* _EXERCISE INSTRUCTIONS_:
Copy out all of the data exactly as it appears.

--- START ---

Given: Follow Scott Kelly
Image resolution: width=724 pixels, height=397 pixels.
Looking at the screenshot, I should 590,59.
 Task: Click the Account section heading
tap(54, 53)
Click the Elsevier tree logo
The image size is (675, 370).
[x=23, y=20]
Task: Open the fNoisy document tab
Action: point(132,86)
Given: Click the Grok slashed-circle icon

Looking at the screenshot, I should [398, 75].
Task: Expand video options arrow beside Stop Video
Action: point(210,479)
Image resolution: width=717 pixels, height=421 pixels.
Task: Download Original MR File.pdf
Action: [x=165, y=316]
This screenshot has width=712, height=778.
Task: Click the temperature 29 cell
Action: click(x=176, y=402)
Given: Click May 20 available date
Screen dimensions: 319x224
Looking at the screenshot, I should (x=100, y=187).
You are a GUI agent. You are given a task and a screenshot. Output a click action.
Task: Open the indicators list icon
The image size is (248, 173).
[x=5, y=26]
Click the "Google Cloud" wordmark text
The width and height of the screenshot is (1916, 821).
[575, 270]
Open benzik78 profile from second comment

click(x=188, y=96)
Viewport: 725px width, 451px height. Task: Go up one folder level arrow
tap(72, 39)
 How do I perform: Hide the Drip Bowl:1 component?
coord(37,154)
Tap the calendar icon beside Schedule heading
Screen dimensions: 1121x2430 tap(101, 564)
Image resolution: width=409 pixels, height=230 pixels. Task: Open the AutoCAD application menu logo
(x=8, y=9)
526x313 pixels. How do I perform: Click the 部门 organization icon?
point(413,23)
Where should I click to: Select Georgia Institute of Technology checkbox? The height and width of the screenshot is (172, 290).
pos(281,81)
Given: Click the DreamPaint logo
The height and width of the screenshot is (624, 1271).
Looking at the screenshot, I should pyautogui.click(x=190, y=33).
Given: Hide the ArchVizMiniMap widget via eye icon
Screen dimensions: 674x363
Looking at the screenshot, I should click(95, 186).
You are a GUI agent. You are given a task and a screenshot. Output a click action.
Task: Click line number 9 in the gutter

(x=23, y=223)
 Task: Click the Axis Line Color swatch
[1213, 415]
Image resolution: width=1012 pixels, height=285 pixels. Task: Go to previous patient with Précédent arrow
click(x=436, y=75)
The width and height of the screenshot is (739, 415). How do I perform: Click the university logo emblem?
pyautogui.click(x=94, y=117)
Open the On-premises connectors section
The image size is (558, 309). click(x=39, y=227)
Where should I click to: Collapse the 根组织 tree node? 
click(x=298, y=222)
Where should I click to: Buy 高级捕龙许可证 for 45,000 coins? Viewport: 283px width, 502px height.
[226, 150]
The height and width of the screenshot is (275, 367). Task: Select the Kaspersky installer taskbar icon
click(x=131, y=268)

--- END ---

* _PROBLEM SOLUTION_:
Given: Follow Scott Kelly
Image resolution: width=724 pixels, height=397 pixels.
Looking at the screenshot, I should 590,59.
 Task: Click the Account section heading
tap(54, 53)
Click the Elsevier tree logo
The image size is (675, 370).
[x=23, y=20]
Task: Open the fNoisy document tab
Action: point(132,86)
Given: Click the Grok slashed-circle icon

Looking at the screenshot, I should [398, 75].
Task: Expand video options arrow beside Stop Video
Action: point(210,479)
Image resolution: width=717 pixels, height=421 pixels.
Task: Download Original MR File.pdf
Action: [x=165, y=316]
This screenshot has width=712, height=778.
Task: Click the temperature 29 cell
Action: click(x=176, y=402)
Given: Click May 20 available date
Screen dimensions: 319x224
Looking at the screenshot, I should (x=100, y=187).
You are a GUI agent. You are given a task and a screenshot. Output a click action.
Task: Open the indicators list icon
The image size is (248, 173).
[x=5, y=26]
Click the "Google Cloud" wordmark text
The width and height of the screenshot is (1916, 821).
[575, 270]
Open benzik78 profile from second comment

click(x=188, y=96)
Viewport: 725px width, 451px height. Task: Go up one folder level arrow
tap(72, 39)
 How do I perform: Hide the Drip Bowl:1 component?
coord(37,154)
Tap the calendar icon beside Schedule heading
Screen dimensions: 1121x2430 tap(101, 564)
Image resolution: width=409 pixels, height=230 pixels. Task: Open the AutoCAD application menu logo
(x=8, y=9)
526x313 pixels. How do I perform: Click the 部门 organization icon?
point(413,23)
Where should I click to: Select Georgia Institute of Technology checkbox? The height and width of the screenshot is (172, 290).
pos(281,81)
Given: Click the DreamPaint logo
The height and width of the screenshot is (624, 1271).
Looking at the screenshot, I should pyautogui.click(x=190, y=33).
Given: Hide the ArchVizMiniMap widget via eye icon
Screen dimensions: 674x363
Looking at the screenshot, I should click(95, 186).
You are a GUI agent. You are given a task and a screenshot. Output a click action.
Task: Click line number 9 in the gutter

(x=23, y=223)
 Task: Click the Axis Line Color swatch
[1213, 415]
Image resolution: width=1012 pixels, height=285 pixels. Task: Go to previous patient with Précédent arrow
click(x=436, y=75)
The width and height of the screenshot is (739, 415). How do I perform: Click the university logo emblem?
pyautogui.click(x=94, y=117)
Open the On-premises connectors section
The image size is (558, 309). click(x=39, y=227)
Where should I click to: Collapse the 根组织 tree node? 
click(x=298, y=222)
Where should I click to: Buy 高级捕龙许可证 for 45,000 coins? Viewport: 283px width, 502px height.
[226, 150]
The height and width of the screenshot is (275, 367). Task: Select the Kaspersky installer taskbar icon
click(x=131, y=268)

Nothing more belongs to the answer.